About this exercise - A complete answer lists every line of the entries below where the string "title" appears.

Provided information -
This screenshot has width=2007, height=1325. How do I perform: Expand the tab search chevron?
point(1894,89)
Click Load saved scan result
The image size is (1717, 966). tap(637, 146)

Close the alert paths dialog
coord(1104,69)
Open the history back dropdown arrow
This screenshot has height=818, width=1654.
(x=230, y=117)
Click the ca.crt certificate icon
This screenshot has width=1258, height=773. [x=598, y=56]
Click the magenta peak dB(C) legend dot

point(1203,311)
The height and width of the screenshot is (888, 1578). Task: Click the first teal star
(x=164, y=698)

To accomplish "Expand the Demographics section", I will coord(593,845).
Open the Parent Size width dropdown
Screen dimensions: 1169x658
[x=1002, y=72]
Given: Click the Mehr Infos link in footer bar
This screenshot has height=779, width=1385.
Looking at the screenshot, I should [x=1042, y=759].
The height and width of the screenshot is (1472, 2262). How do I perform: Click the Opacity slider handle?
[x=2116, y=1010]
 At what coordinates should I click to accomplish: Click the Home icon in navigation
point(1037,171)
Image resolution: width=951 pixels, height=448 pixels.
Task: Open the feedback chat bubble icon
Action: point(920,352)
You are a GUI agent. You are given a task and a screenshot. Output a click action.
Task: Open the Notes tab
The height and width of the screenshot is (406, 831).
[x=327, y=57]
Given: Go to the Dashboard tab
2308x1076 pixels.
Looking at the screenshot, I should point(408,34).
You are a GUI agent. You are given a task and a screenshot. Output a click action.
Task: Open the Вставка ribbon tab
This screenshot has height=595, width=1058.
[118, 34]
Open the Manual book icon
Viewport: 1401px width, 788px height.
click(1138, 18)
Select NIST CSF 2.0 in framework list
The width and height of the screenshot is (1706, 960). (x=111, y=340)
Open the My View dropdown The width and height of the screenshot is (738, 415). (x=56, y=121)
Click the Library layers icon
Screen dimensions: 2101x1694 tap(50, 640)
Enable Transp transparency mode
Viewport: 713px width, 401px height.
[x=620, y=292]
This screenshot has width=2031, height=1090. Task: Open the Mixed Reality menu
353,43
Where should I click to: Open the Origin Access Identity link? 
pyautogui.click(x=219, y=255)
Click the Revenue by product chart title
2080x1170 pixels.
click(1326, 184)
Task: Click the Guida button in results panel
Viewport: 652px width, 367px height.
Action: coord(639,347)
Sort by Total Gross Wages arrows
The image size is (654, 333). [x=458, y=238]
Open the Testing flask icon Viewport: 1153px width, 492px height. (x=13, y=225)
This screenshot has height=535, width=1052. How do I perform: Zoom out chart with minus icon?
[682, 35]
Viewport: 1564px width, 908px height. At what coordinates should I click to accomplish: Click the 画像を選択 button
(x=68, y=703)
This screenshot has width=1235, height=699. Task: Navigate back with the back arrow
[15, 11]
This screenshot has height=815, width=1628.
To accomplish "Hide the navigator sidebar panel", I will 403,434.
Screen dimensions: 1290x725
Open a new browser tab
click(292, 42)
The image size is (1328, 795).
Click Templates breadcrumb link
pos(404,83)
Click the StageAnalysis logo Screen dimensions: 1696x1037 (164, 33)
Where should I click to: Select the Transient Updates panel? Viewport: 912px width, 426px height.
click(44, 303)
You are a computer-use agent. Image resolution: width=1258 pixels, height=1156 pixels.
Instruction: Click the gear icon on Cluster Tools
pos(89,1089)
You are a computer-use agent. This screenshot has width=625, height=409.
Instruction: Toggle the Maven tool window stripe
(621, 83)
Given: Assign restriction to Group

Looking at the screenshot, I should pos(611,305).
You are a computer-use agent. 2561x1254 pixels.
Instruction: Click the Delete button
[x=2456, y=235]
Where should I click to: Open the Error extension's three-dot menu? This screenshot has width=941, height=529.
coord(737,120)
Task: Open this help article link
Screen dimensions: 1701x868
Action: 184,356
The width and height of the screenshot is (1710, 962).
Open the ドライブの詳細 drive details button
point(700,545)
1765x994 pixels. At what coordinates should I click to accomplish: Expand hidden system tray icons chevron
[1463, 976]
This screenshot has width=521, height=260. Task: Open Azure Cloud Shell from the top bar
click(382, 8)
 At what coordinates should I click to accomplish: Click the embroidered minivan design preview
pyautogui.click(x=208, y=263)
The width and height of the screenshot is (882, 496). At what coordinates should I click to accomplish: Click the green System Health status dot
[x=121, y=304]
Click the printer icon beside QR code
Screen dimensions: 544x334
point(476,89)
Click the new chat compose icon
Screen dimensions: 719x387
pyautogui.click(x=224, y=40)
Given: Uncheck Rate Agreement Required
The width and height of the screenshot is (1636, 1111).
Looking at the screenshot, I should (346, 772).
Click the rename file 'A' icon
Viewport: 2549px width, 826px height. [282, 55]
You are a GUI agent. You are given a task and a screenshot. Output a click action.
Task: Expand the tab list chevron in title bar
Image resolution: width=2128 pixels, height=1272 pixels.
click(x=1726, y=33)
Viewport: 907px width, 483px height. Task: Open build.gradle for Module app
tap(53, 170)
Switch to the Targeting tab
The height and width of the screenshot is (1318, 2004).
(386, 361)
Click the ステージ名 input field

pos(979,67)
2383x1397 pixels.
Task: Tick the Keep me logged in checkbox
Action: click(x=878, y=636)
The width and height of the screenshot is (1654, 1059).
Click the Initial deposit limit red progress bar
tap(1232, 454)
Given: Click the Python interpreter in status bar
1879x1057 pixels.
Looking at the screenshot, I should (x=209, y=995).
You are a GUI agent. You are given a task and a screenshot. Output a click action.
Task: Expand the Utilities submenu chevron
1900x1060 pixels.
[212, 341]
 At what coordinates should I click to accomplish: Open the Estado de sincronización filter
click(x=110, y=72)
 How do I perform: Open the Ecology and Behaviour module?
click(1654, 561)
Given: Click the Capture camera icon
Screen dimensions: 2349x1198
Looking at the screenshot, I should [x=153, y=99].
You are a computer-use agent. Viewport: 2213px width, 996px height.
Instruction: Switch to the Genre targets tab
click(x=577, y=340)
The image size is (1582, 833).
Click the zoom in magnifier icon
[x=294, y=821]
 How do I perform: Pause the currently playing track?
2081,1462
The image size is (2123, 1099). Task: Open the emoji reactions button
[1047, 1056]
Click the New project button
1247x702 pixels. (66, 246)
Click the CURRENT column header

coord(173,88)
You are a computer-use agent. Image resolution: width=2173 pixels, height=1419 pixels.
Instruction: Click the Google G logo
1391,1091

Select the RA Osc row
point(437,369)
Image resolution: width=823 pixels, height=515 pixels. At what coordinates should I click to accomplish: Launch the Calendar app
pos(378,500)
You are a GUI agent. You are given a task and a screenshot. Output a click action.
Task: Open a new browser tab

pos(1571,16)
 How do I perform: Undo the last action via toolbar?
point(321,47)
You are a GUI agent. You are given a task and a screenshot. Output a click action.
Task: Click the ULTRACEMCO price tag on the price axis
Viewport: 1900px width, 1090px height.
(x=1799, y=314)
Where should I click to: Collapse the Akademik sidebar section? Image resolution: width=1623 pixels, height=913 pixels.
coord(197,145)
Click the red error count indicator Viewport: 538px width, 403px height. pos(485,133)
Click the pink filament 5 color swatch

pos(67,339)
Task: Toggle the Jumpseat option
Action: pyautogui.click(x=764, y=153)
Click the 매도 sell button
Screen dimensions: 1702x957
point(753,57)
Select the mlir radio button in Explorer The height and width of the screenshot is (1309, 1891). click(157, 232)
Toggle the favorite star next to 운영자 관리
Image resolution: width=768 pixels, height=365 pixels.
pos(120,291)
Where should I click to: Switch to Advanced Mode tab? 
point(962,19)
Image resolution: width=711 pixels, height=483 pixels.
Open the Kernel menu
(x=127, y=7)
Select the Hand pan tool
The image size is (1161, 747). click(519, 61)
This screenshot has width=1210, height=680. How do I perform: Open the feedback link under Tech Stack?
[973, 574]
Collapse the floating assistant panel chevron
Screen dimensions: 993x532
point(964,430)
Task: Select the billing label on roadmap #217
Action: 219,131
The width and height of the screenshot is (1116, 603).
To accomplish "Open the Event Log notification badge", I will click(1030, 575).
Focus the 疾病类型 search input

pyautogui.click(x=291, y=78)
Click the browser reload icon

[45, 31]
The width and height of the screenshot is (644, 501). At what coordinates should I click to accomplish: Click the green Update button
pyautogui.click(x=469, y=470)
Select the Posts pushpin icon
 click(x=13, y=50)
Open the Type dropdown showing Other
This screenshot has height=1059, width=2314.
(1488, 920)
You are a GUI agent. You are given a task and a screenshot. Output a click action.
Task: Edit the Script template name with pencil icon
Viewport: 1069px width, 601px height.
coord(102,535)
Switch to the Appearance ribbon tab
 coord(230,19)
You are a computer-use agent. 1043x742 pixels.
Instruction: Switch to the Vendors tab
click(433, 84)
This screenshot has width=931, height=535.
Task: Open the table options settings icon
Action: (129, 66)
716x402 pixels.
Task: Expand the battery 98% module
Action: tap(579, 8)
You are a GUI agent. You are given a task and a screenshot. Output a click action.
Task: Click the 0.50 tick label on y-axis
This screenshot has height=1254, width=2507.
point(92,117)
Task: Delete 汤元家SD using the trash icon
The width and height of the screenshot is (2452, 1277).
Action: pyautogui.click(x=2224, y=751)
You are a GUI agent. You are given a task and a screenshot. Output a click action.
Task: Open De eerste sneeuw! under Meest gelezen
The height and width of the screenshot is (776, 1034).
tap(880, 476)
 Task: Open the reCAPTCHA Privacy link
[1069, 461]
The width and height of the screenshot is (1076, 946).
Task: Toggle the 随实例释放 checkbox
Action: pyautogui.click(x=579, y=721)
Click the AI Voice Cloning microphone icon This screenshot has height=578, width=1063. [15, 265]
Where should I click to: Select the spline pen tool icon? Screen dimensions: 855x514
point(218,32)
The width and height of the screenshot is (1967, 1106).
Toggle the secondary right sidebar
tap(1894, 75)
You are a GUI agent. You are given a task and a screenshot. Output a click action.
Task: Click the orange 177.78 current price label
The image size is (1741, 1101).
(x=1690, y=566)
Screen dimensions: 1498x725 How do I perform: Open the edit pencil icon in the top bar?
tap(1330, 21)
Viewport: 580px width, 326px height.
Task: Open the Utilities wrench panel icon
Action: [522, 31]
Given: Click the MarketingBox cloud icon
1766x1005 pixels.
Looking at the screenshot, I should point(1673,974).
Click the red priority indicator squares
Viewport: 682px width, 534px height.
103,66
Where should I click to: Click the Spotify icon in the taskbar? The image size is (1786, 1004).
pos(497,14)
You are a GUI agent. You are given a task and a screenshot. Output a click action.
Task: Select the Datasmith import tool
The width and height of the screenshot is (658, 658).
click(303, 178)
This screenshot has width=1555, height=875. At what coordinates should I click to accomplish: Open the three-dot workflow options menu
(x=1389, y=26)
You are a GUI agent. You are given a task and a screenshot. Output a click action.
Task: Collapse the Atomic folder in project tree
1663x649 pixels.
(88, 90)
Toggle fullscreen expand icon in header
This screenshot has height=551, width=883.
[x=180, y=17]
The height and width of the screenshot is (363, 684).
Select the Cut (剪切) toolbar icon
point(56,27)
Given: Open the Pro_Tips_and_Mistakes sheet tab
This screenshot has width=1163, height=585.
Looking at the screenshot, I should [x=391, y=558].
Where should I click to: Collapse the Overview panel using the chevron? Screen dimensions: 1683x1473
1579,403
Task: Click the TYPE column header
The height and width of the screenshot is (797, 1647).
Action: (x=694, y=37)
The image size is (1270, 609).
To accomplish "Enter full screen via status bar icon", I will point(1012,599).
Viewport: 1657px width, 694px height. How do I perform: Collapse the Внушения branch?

Reply -
Click the Revenue by product chart title
Task: Expand the tab list chevron in title bar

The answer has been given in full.